What to produce
When a picture appears among the records, leave it out, and copy all else exactly.
=======
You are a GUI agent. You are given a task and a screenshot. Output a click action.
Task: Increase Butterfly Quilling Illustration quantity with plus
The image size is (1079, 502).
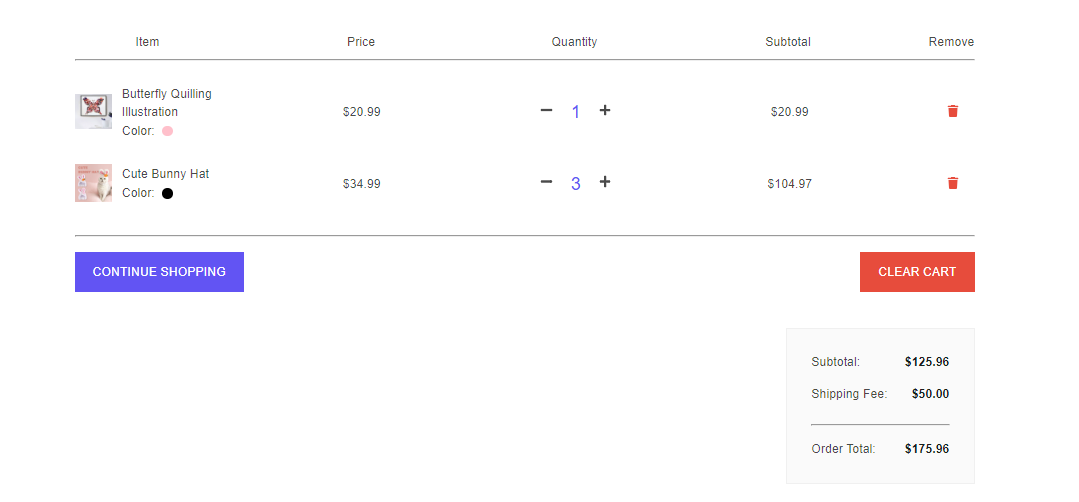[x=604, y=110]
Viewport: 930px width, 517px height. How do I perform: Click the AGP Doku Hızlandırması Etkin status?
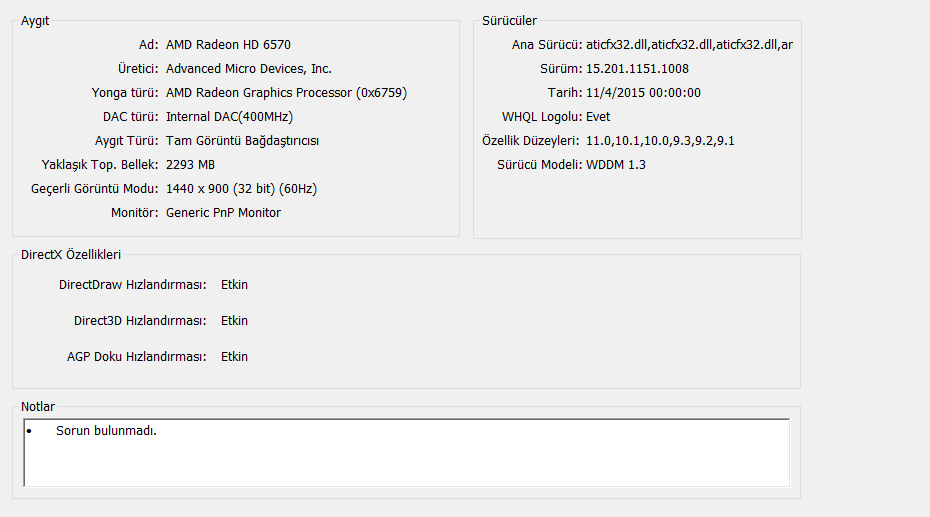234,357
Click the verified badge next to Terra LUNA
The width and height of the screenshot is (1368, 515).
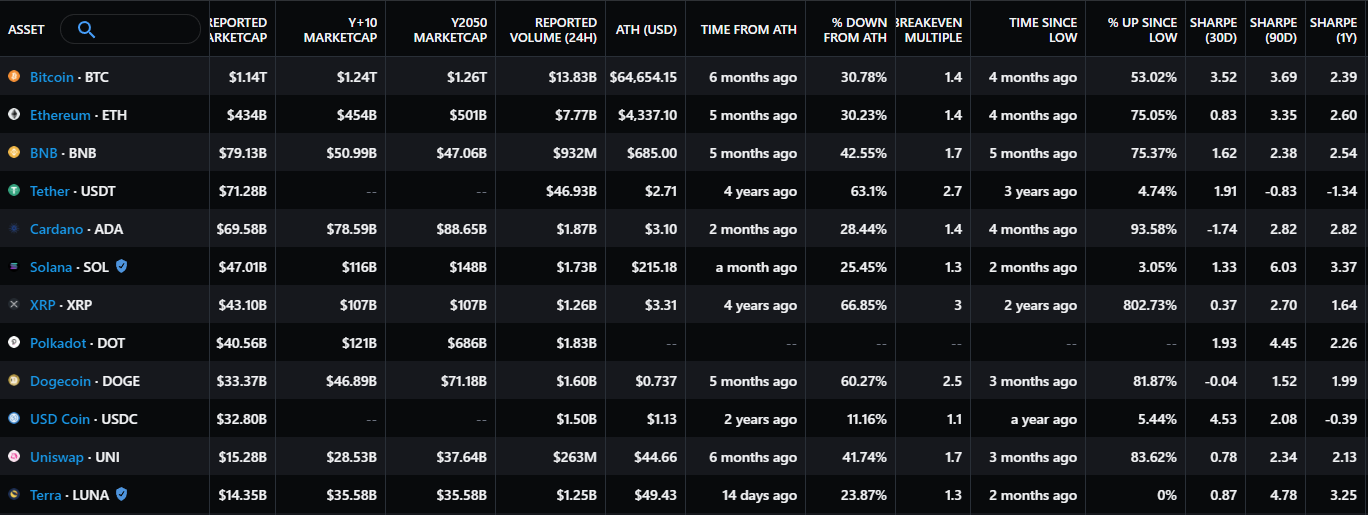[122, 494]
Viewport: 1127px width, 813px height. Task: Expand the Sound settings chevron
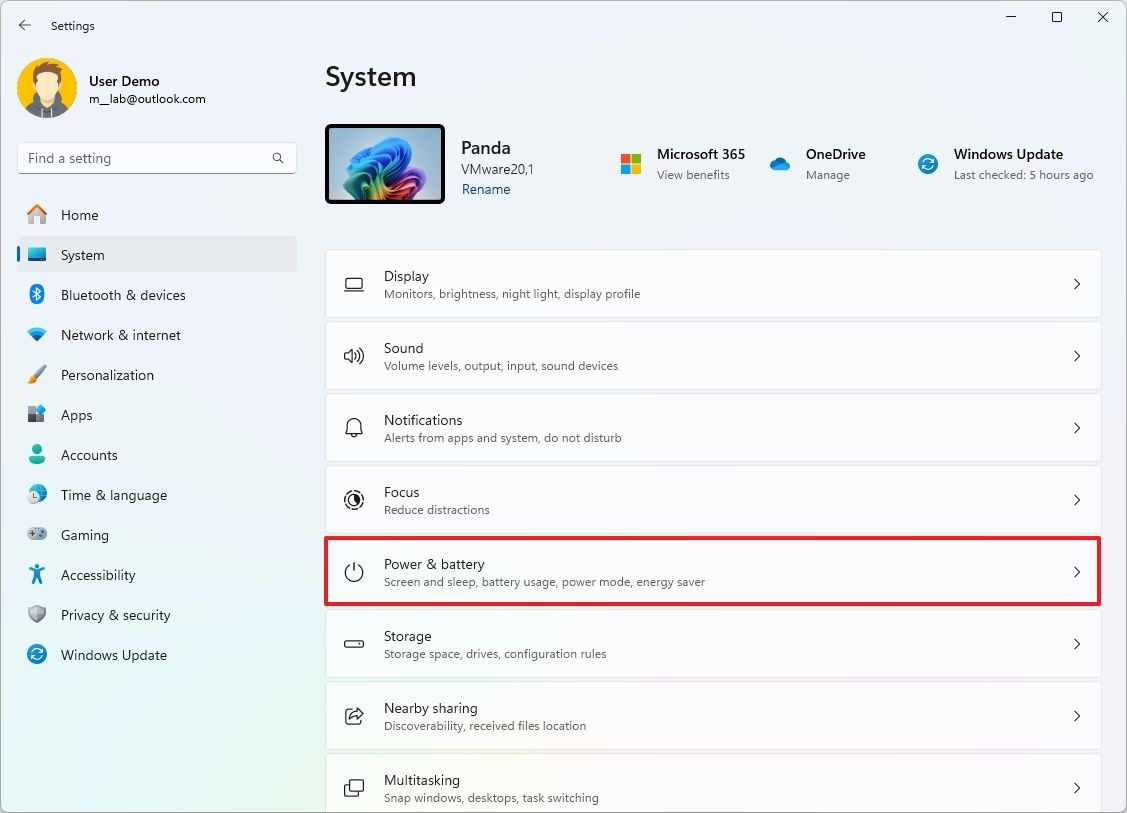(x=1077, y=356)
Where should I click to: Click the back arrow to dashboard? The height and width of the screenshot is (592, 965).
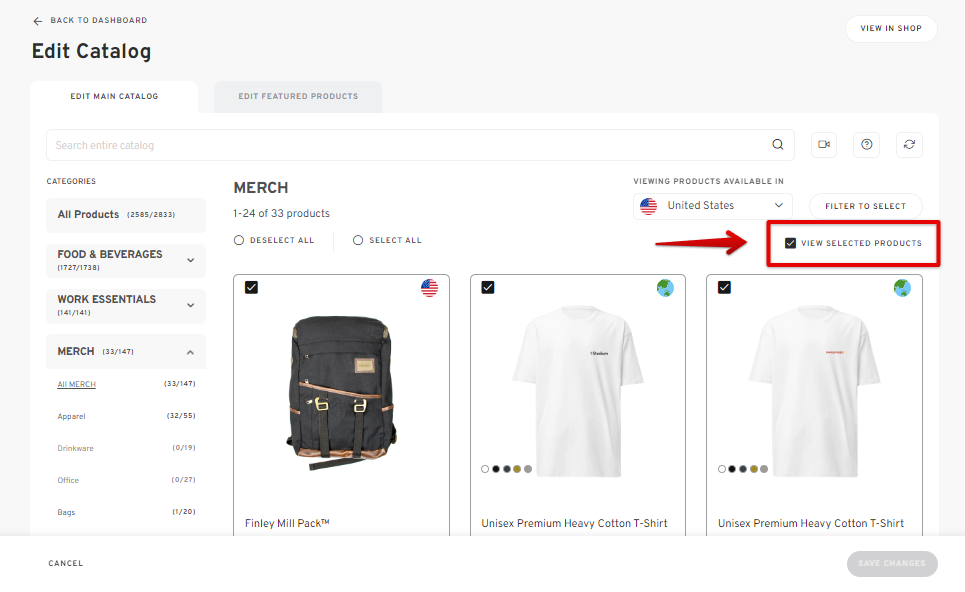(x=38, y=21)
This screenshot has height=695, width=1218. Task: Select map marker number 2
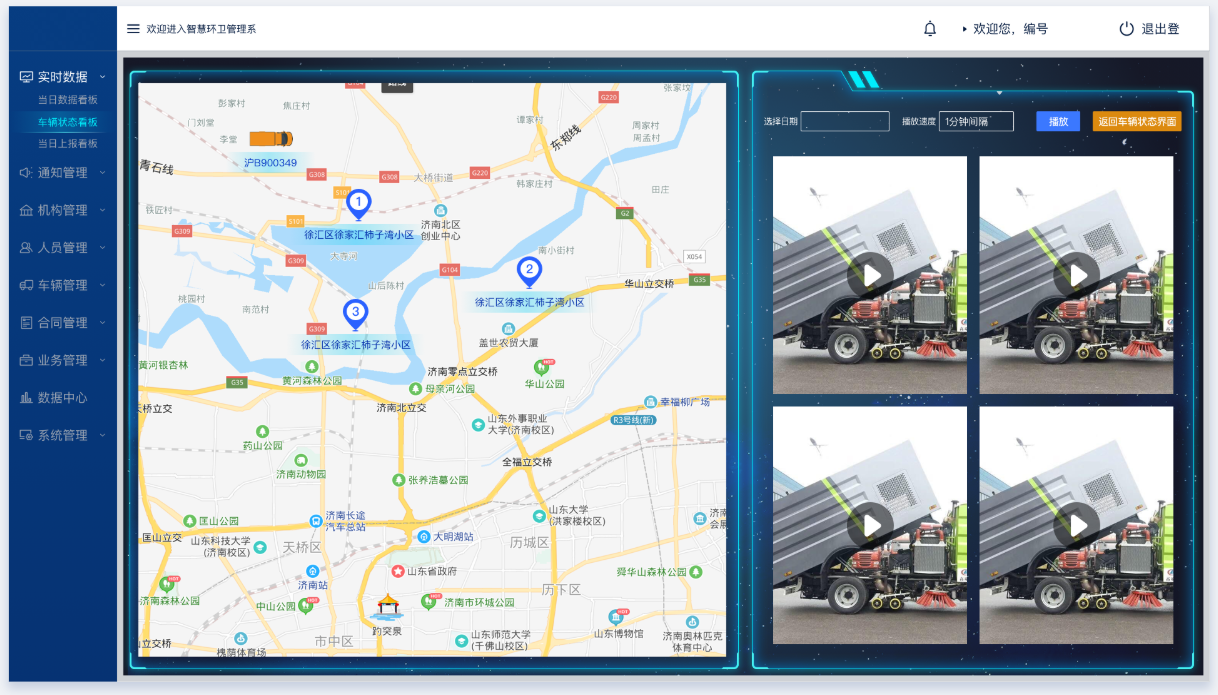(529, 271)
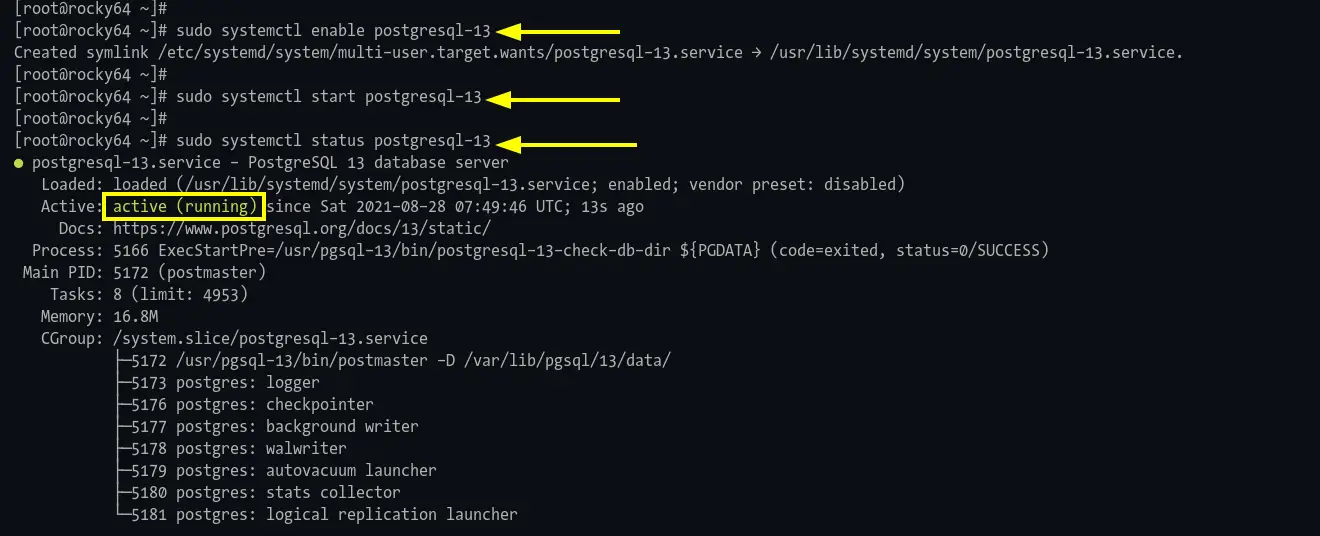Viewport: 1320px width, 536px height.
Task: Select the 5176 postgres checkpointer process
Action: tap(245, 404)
=======
Exercise solution
You are a GUI agent. You are given a task and a screenshot. Output a click action.
Task: Increase Butterfly Quilling Illustration quantity with plus
The image size is (1079, 502).
[x=604, y=110]
Viewport: 930px width, 517px height. How do I perform: Click the AGP Doku Hızlandırması Etkin status?
234,357
Click the verified badge next to Terra LUNA
The width and height of the screenshot is (1368, 515).
[122, 494]
Viewport: 1127px width, 813px height. Task: Expand the Sound settings chevron
(x=1077, y=356)
Where should I click to: Click the back arrow to dashboard? The height and width of the screenshot is (592, 965).
(x=38, y=21)
This screenshot has height=695, width=1218. Task: Select map marker number 2
(529, 271)
Viewport: 1320px width, 536px height.
Task: Select the 5176 postgres checkpointer process
Action: tap(245, 404)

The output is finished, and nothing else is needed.